━━━ Trechos dos dados

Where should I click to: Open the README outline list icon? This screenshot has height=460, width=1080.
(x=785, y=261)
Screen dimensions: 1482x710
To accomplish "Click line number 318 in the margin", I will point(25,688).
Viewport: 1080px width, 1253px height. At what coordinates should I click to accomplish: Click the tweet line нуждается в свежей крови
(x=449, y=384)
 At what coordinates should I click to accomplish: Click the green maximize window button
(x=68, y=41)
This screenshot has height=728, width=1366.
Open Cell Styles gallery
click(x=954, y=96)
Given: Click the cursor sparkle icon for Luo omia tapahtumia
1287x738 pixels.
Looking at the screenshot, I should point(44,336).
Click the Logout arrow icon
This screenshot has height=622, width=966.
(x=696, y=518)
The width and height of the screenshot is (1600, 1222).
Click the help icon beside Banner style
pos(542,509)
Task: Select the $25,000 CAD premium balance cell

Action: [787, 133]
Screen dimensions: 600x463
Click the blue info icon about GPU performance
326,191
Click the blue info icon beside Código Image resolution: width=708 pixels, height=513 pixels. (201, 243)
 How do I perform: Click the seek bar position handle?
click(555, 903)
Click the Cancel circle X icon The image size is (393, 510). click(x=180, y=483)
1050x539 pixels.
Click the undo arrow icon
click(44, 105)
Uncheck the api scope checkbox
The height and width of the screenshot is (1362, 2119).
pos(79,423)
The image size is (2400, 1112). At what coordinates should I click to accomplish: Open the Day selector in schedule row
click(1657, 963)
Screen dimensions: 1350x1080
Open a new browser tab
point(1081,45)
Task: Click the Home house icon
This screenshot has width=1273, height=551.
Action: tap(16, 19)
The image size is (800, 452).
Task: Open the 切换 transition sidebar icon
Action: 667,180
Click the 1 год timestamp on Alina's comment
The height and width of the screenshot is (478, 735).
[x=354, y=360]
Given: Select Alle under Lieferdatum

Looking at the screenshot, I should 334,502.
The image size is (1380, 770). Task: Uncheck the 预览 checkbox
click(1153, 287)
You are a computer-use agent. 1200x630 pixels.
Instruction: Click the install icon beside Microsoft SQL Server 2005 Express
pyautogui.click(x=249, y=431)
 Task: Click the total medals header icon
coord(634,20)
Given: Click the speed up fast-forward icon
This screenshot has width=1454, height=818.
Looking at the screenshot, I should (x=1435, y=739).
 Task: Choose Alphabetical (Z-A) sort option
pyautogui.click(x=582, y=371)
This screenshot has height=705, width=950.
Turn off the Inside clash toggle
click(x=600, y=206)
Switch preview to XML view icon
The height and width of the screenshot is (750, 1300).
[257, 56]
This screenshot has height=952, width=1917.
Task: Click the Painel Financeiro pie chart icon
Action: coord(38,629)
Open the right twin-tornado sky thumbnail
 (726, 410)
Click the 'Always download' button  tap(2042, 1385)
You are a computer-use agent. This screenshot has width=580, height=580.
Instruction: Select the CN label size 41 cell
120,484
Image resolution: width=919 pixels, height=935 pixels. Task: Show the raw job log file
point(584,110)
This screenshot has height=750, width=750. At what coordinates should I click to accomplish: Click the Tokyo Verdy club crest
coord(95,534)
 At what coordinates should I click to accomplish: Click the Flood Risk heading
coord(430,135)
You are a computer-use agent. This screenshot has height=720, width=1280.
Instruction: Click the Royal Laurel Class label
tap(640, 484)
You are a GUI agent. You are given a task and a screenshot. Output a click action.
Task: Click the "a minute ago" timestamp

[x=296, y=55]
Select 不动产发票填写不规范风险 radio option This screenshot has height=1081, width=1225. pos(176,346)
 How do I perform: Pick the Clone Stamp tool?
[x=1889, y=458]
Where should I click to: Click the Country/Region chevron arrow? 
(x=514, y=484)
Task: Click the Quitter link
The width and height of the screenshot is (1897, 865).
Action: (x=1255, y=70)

━━━━━━

__Objetivo__. Transcreva sem nenhuma mudança tudo o que vai da linha da listagem acima que contém "Image resolution: width=919" até a linha que contém "coord(95,534)", incluindo as duas.

__Resposta final__.
Image resolution: width=919 pixels, height=935 pixels. Task: Show the raw job log file
point(584,110)
This screenshot has height=750, width=750. At what coordinates should I click to accomplish: Click the Tokyo Verdy club crest
coord(95,534)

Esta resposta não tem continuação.